### Source records ###
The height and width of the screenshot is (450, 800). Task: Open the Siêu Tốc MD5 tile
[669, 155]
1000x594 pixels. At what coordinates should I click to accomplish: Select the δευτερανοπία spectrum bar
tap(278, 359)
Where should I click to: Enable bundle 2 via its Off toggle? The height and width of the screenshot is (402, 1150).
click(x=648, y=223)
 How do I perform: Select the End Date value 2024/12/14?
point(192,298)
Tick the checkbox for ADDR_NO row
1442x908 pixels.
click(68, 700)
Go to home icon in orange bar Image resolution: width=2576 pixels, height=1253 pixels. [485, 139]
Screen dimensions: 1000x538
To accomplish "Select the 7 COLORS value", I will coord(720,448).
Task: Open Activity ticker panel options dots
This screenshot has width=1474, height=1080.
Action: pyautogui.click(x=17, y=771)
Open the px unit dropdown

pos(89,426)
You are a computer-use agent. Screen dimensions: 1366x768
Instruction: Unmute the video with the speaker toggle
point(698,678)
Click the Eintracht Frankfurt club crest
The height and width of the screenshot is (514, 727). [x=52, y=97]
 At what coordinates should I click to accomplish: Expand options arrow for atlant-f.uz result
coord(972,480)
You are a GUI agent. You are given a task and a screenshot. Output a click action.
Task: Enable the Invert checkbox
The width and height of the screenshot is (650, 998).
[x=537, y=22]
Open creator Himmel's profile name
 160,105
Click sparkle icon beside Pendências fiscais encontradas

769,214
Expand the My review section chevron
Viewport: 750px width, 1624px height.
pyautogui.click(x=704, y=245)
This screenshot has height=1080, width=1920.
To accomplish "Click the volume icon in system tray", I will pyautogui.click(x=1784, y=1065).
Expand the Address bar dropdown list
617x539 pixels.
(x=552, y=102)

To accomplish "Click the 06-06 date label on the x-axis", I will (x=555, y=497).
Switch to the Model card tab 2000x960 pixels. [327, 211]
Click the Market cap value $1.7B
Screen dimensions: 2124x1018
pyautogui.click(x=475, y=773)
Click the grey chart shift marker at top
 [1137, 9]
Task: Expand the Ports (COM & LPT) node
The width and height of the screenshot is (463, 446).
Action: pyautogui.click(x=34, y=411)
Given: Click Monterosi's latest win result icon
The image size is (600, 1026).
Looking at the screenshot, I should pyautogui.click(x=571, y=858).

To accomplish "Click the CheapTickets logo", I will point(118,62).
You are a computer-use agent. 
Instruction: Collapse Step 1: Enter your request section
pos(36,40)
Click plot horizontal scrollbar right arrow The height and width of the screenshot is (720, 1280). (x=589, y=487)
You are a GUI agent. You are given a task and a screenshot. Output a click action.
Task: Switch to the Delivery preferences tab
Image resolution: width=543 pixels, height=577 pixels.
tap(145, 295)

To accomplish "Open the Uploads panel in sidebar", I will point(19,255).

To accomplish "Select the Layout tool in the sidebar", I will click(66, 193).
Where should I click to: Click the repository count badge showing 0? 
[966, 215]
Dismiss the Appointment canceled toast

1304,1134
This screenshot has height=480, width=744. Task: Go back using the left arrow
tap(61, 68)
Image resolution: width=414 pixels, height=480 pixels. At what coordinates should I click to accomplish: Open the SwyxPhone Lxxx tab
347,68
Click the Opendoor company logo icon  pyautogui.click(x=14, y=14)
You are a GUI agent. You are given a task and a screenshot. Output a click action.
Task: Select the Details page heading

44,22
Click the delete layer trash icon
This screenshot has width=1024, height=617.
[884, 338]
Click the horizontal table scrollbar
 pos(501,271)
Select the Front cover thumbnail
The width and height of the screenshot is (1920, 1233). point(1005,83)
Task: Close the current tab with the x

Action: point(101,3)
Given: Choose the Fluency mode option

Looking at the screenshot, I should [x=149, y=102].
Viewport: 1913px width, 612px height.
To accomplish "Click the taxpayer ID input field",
###
**The request**
Arrange all of the material above as a Markdown table with the columns Row and Line. Give each nonblank line its own numbered row, and leave out blank lines.

**Expected output**
| Row | Line |
|---|---|
| 1 | The height and width of the screenshot is (450, 800). Task: Open the Siêu Tốc MD5 tile |
| 2 | [669, 155] |
| 3 | 1000x594 pixels. At what coordinates should I click to accomplish: Select the δευτερανοπία spectrum bar |
| 4 | tap(278, 359) |
| 5 | Where should I click to: Enable bundle 2 via its Off toggle? The height and width of the screenshot is (402, 1150). |
| 6 | click(x=648, y=223) |
| 7 |  How do I perform: Select the End Date value 2024/12/14? |
| 8 | point(192,298) |
| 9 | Tick the checkbox for ADDR_NO row |
| 10 | 1442x908 pixels. |
| 11 | click(68, 700) |
| 12 | Go to home icon in orange bar Image resolution: width=2576 pixels, height=1253 pixels. [485, 139] |
| 13 | Screen dimensions: 1000x538 |
| 14 | To accomplish "Select the 7 COLORS value", I will coord(720,448). |
| 15 | Task: Open Activity ticker panel options dots |
| 16 | This screenshot has width=1474, height=1080. |
| 17 | Action: pyautogui.click(x=17, y=771) |
| 18 | Open the px unit dropdown |
| 19 | pos(89,426) |
| 20 | You are a computer-use agent. Screen dimensions: 1366x768 |
| 21 | Instruction: Unmute the video with the speaker toggle |
| 22 | point(698,678) |
| 23 | Click the Eintracht Frankfurt club crest |
| 24 | The height and width of the screenshot is (514, 727). [x=52, y=97] |
| 25 |  At what coordinates should I click to accomplish: Expand options arrow for atlant-f.uz result |
| 26 | coord(972,480) |
| 27 | You are a GUI agent. You are given a task and a screenshot. Output a click action. |
| 28 | Task: Enable the Invert checkbox |
| 29 | The width and height of the screenshot is (650, 998). |
| 30 | [x=537, y=22] |
| 31 | Open creator Himmel's profile name |
| 32 |  160,105 |
| 33 | Click sparkle icon beside Pendências fiscais encontradas |
| 34 | 769,214 |
| 35 | Expand the My review section chevron |
| 36 | Viewport: 750px width, 1624px height. |
| 37 | pyautogui.click(x=704, y=245) |
| 38 | This screenshot has height=1080, width=1920. |
| 39 | To accomplish "Click the volume icon in system tray", I will pyautogui.click(x=1784, y=1065). |
| 40 | Expand the Address bar dropdown list |
| 41 | 617x539 pixels. |
| 42 | (x=552, y=102) |
| 43 | To accomplish "Click the 06-06 date label on the x-axis", I will (x=555, y=497). |
| 44 | Switch to the Model card tab 2000x960 pixels. [327, 211] |
| 45 | Click the Market cap value $1.7B |
| 46 | Screen dimensions: 2124x1018 |
| 47 | pyautogui.click(x=475, y=773) |
| 48 | Click the grey chart shift marker at top |
| 49 |  [1137, 9] |
| 50 | Task: Expand the Ports (COM & LPT) node |
| 51 | The width and height of the screenshot is (463, 446). |
| 52 | Action: pyautogui.click(x=34, y=411) |
| 53 | Given: Click Monterosi's latest win result icon |
| 54 | The image size is (600, 1026). |
| 55 | Looking at the screenshot, I should pyautogui.click(x=571, y=858). |
| 56 | To accomplish "Click the CheapTickets logo", I will point(118,62). |
| 57 | You are a computer-use agent.  |
| 58 | Instruction: Collapse Step 1: Enter your request section |
| 59 | pos(36,40) |
| 60 | Click plot horizontal scrollbar right arrow The height and width of the screenshot is (720, 1280). (x=589, y=487) |
| 61 | You are a GUI agent. You are given a task and a screenshot. Output a click action. |
| 62 | Task: Switch to the Delivery preferences tab |
| 63 | Image resolution: width=543 pixels, height=577 pixels. |
| 64 | tap(145, 295) |
| 65 | To accomplish "Open the Uploads panel in sidebar", I will point(19,255). |
| 66 | To accomplish "Select the Layout tool in the sidebar", I will click(66, 193). |
| 67 | Where should I click to: Click the repository count badge showing 0?  |
| 68 | [966, 215] |
| 69 | Dismiss the Appointment canceled toast |
| 70 | 1304,1134 |
| 71 | This screenshot has height=480, width=744. Task: Go back using the left arrow |
| 72 | tap(61, 68) |
| 73 | Image resolution: width=414 pixels, height=480 pixels. At what coordinates should I click to accomplish: Open the SwyxPhone Lxxx tab |
| 74 | 347,68 |
| 75 | Click the Opendoor company logo icon  pyautogui.click(x=14, y=14) |
| 76 | You are a GUI agent. You are given a task and a screenshot. Output a click action. |
| 77 | Task: Select the Details page heading |
| 78 | 44,22 |
| 79 | Click the delete layer trash icon |
| 80 | This screenshot has width=1024, height=617. |
| 81 | [884, 338] |
| 82 | Click the horizontal table scrollbar |
| 83 |  pos(501,271) |
| 84 | Select the Front cover thumbnail |
| 85 | The width and height of the screenshot is (1920, 1233). point(1005,83) |
| 86 | Task: Close the current tab with the x |
| 87 | Action: point(101,3) |
| 88 | Given: Choose the Fluency mode option |
| 89 | Looking at the screenshot, I should [x=149, y=102]. |
| 90 | Viewport: 1913px width, 612px height. |
| 91 | To accomplish "Click the taxpayer ID input field", |